EXERCISE REQUIREMENTS:
From the line with "Task: Select the Eraser tool" through the line with "Open the Manage", inclusive, return each line of the data below exactly and leave the rest out.

TASK MATERIAL:
+ + + + + + +

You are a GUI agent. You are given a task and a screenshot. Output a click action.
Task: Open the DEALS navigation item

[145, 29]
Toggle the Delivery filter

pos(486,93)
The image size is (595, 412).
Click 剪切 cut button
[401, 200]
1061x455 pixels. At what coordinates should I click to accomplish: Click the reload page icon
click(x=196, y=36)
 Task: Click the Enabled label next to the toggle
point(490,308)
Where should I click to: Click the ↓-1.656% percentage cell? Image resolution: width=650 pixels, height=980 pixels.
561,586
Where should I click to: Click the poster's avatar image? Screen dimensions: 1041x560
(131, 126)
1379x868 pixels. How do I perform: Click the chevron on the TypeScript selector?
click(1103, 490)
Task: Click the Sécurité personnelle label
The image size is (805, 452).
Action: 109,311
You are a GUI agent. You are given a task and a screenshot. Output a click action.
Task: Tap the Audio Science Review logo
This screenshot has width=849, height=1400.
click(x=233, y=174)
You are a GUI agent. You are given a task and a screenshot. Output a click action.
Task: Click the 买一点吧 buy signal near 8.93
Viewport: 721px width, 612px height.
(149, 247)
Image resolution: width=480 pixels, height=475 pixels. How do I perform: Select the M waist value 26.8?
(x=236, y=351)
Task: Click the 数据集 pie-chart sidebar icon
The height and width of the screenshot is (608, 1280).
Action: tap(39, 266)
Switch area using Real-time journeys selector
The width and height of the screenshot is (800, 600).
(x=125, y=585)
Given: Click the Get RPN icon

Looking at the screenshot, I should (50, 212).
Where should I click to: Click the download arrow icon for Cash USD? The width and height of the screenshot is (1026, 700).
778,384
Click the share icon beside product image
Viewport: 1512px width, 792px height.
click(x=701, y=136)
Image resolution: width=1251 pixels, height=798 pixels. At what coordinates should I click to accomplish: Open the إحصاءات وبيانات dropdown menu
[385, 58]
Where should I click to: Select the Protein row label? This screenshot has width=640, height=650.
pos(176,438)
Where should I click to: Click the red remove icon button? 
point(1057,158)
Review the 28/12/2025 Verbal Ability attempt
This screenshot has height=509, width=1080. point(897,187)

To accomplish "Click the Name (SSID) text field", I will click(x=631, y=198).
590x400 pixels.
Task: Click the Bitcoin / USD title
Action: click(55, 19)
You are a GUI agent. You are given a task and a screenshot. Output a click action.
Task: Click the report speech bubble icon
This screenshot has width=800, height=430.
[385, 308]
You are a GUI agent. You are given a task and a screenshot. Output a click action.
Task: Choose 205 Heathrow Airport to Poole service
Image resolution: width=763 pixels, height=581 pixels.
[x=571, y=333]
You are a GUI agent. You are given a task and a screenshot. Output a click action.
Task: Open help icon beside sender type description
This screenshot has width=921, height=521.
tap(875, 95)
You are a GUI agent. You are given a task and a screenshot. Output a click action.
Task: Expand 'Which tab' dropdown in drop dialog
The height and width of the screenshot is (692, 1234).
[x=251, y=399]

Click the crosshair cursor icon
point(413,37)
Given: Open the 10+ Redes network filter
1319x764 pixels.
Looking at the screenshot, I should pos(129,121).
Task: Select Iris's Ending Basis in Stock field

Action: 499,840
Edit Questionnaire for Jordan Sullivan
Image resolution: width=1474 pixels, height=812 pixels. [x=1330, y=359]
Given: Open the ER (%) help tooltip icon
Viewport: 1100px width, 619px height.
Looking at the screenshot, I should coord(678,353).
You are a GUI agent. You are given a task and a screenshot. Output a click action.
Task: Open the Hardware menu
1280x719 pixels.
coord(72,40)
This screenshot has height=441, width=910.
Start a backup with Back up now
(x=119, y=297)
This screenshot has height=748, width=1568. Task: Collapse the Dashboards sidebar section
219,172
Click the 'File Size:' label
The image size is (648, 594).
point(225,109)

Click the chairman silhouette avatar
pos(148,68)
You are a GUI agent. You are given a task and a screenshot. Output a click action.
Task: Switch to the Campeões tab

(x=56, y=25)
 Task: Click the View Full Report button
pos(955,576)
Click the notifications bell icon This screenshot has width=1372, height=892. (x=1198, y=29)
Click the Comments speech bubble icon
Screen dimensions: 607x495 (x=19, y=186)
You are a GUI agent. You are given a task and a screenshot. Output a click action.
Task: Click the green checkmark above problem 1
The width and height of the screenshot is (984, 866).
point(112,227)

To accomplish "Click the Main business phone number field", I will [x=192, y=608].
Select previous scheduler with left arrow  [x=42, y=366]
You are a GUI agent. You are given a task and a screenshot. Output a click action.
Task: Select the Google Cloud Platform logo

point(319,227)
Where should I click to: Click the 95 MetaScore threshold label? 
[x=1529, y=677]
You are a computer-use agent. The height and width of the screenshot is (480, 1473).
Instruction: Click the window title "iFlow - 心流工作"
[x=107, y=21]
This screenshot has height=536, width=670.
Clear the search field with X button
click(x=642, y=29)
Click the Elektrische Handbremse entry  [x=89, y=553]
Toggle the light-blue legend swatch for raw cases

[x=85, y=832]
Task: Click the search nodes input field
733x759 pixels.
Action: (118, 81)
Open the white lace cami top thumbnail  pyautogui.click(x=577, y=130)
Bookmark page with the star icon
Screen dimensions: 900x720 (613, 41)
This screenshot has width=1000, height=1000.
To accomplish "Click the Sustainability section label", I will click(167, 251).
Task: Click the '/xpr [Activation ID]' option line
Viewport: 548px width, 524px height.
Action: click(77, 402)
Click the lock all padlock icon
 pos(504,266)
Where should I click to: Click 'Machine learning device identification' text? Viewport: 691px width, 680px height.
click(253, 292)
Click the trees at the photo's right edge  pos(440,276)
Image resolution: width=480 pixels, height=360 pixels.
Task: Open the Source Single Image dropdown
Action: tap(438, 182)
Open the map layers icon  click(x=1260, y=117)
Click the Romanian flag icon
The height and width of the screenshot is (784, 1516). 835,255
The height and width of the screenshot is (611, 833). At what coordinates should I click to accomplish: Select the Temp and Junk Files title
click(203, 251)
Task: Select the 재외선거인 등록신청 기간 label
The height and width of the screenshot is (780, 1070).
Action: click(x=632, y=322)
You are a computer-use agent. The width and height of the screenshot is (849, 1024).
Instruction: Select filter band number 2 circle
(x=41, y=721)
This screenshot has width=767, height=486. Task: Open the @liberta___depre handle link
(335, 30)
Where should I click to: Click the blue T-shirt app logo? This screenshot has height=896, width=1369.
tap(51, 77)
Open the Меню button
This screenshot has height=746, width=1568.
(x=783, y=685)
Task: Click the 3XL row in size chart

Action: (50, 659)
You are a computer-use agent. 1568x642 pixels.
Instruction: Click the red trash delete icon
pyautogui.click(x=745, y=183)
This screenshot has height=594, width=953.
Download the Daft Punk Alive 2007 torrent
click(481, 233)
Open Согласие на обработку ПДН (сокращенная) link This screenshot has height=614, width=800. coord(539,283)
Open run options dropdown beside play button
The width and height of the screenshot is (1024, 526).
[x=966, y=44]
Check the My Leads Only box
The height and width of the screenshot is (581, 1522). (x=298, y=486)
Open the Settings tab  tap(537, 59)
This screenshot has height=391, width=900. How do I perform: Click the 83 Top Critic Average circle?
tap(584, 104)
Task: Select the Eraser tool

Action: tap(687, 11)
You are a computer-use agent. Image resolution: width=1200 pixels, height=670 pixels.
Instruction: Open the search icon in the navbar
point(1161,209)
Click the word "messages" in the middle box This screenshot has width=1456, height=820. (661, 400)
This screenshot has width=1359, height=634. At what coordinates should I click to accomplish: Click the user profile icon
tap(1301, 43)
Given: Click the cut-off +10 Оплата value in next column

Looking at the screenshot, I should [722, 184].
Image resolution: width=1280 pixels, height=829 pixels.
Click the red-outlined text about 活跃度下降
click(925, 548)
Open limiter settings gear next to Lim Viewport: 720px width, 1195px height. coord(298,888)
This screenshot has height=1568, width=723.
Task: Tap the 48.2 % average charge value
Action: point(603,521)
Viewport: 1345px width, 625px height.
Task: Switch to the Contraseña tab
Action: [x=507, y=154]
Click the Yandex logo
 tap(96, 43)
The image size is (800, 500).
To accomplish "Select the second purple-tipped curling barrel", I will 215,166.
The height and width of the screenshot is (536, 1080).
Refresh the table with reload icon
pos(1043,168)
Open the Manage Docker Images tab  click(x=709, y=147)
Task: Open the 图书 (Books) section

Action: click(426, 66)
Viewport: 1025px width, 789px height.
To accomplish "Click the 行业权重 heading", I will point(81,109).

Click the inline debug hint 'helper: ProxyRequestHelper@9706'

+ + + + + + +

REPLY:
Task: Select the Eraser tool

Action: tap(687, 11)
You are a computer-use agent. Image resolution: width=1200 pixels, height=670 pixels.
Instruction: Open the search icon in the navbar
point(1161,209)
Click the word "messages" in the middle box This screenshot has width=1456, height=820. (661, 400)
This screenshot has width=1359, height=634. At what coordinates should I click to accomplish: Click the user profile icon
tap(1301, 43)
Given: Click the cut-off +10 Оплата value in next column

Looking at the screenshot, I should [722, 184].
Image resolution: width=1280 pixels, height=829 pixels.
Click the red-outlined text about 活跃度下降
click(925, 548)
Open limiter settings gear next to Lim Viewport: 720px width, 1195px height. coord(298,888)
This screenshot has height=1568, width=723.
Task: Tap the 48.2 % average charge value
Action: point(603,521)
Viewport: 1345px width, 625px height.
Task: Switch to the Contraseña tab
Action: [x=507, y=154]
Click the Yandex logo
 tap(96, 43)
The image size is (800, 500).
To accomplish "Select the second purple-tipped curling barrel", I will 215,166.
The height and width of the screenshot is (536, 1080).
Refresh the table with reload icon
pos(1043,168)
Open the Manage Docker Images tab  click(x=709, y=147)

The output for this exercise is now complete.